WASHINGTON --- U.S. retail sales rose more than expected in October due largely to a big rebound in auto sales. But broader consumer spending remains under pressure, raising questions about the durability of the recovery.
Last month's jump in sales also followed a dismal September retail performance that was revised even lower by the government, and many analysts remain concerned about consumer demand going forward.
The Commerce Department said Monday that retail sales rose 1.4 percent last month. Economists surveyed by Thomson Reuters had expected a gain of 1 percent.
Meanwhile, Federal Reserve Chairman Ben Bernanke said the central bank will keep a close eye on the sliding U.S. dollar even as he pledged anew to keep interest rates at record-lows.
Economists expect the Fed will hold rates near zero at its next meeting on Dec. 15-16 and into part of next year to help the recovery gain traction.
Excluding auto sales, retail demand rose 0.2 percent, half of the expected 0.4 percent rise.

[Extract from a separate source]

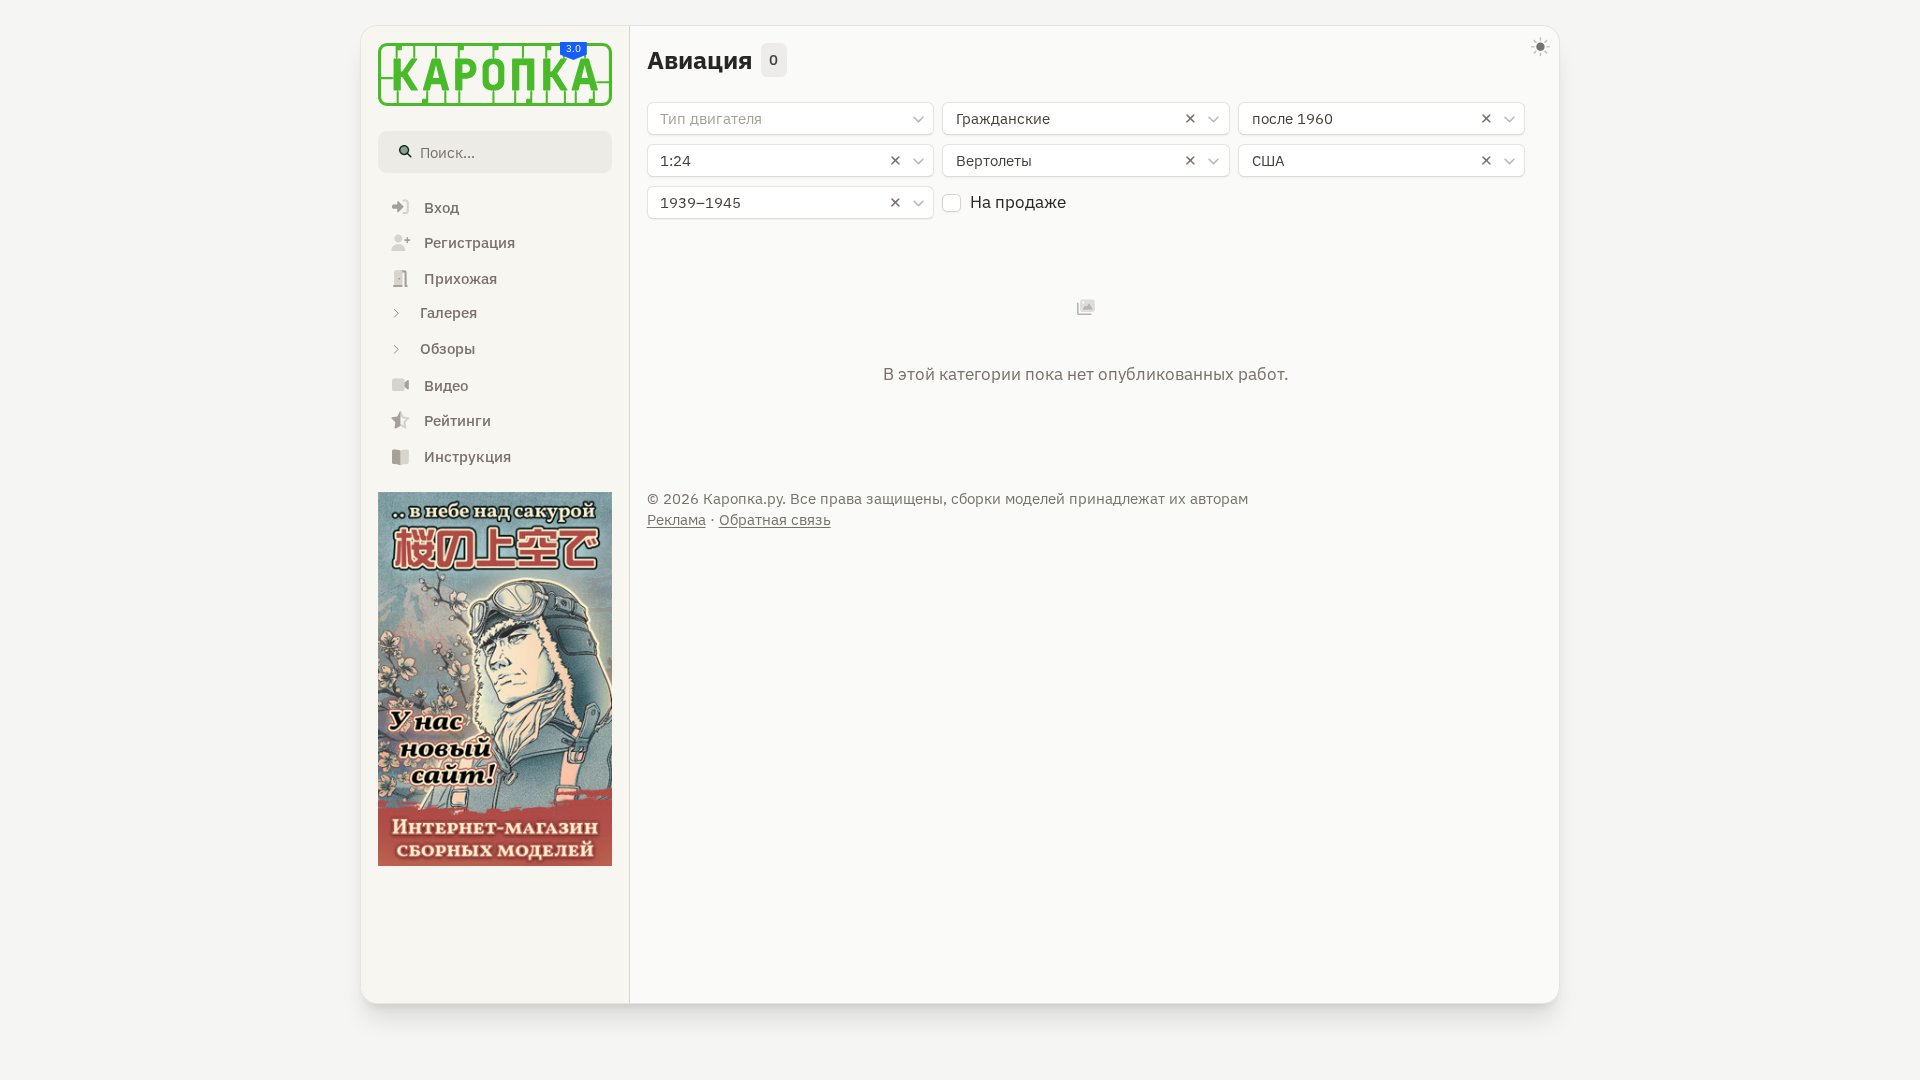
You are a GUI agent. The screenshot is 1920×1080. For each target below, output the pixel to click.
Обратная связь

The government also revised the September results down to a 2.3 percent decline, from the 1.5 percent drop initially reported.
New car sales surged in August as shoppers rushed to take advantage of the government's Cash for Clunkers sales incentives before they expired at the end of the month. Sales plunged in September.

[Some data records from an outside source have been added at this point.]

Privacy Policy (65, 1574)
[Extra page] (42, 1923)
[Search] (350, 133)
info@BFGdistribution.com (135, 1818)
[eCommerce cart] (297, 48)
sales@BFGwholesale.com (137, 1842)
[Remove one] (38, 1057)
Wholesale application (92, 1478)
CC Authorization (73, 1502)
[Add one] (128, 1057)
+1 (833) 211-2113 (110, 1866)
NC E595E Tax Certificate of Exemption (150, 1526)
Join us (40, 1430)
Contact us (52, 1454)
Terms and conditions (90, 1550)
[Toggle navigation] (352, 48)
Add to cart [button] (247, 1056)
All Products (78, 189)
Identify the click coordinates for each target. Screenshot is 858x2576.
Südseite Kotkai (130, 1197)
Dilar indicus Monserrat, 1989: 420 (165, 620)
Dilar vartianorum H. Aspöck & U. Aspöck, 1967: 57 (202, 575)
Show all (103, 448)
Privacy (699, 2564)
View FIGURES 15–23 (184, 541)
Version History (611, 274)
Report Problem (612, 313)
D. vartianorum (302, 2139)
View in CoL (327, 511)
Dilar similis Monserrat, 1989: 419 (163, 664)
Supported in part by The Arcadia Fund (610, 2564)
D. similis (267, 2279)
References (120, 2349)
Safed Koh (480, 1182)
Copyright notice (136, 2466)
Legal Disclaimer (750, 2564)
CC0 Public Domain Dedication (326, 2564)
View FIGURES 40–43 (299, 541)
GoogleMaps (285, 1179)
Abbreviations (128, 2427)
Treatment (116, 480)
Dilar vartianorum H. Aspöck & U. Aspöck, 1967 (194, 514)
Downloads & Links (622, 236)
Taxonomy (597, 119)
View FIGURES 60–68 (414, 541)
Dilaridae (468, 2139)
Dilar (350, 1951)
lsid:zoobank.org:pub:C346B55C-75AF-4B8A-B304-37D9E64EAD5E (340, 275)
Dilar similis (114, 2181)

For October, auto sales jumped 7.4 percent, recouping about half of the 14.3 percent drop in September. Automakers reported that their sales rebounded last month to an annual rate of 10.5 million units, from 9.2 million in September.
The 0.2 percent increase in retail sales excluding autos was down from a 0.4 percent rise in September and was the weakest showing since July.
Sales also fell 0.8 percent at furniture stores and 0.6 percent at electronics and appliance stores. Sales were flat at gasoline service stations and posted a 0.2 percent rise at grocery stores.